ROME (LifeSiteNews) — The Italian Catholic bishops’ conference is finally re-instating the use of holy water in church fonts, after having banned it at the outset of COVID-related restrictions in spring 2020.

In a statement issued December 2, the Italian Bishops’ Conference (CEI) president – Cardinal Matteo Zuppi – rolled back restrictions which had been put in place in early March 2020 affecting the nation’s Catholics. 

The directive, which was sent to the Italian bishops, stated that “it is possible to return again to restore the use of holy water fonts.” 

While a very few churches in Rome have more recently provided holy water for use upon entering the church, most of the holy water fonts have remained empty and dry until now. It remains to be seen how long it will be for the change to take effect.

The CEI’s statement noted that mandatory physical distancing was no longer a requisite for members of the congregation, adding that offertory processions and the sign of peace (as practiced in the Novus Ordo) could be re-instated. 

However, the directive still contained remnants of the restrictions placed on Mass-goers as seen during the height of the COVID related restrictions. 

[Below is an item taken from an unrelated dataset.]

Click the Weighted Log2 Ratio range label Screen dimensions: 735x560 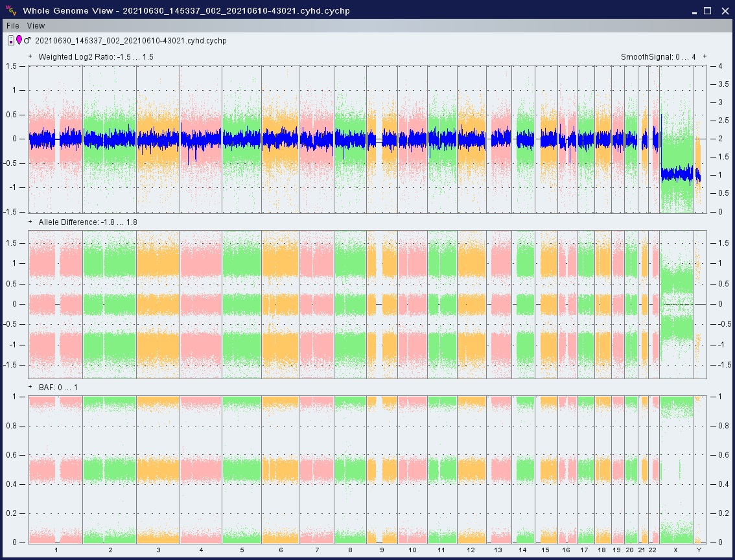96,57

Some limitations remain regarding the administration of Holy Communion, with “ministers” being “advised to sanitize their hands before distributing Communion.” Earlier this year, the CEI already rolled back its previous ban on receiving Holy Communion on the tongue – a ban which violated Canon Law.

READ: Italian bishops permit Communion on the tongue but keep masks mandatory for Holy Week 

In its latest statement, the CEI also wrote that anointings in the sacraments of Baptism, Confirmation, Ordination, and Extreme Unction could be carried out without using the liturgical objects.

Meanwhile, Catholics presenting with “flu symptoms and those undergoing isolation” due to testing positive for COVID-19 were still advised to “not participate in celebrations” of the Church’s liturgy.

The CEI statement allowed room for individual bishops to implement their own measures, as they did upon re-allowing Holy Communion on the tongue in March. On that occasion the bishop of Milan decided to continue many of the COVID-related restrictions, including the ban on Communion on the tongue. Some regulations became stricter than the recently eased CEI measures, drawing sharp criticism.

Italy was subject to severe COVID-19 restrictions, affecting both the public sphere and for Italy’s Catholic Mass-goers. Public Masses in Italy were cancelled on March 8, 2020, only to resume on May 18. Even then, priests were to sanitise their hands before distributing Holy Communion. This was in addition to wearing disposable gloves and standing away from those receiving Communion.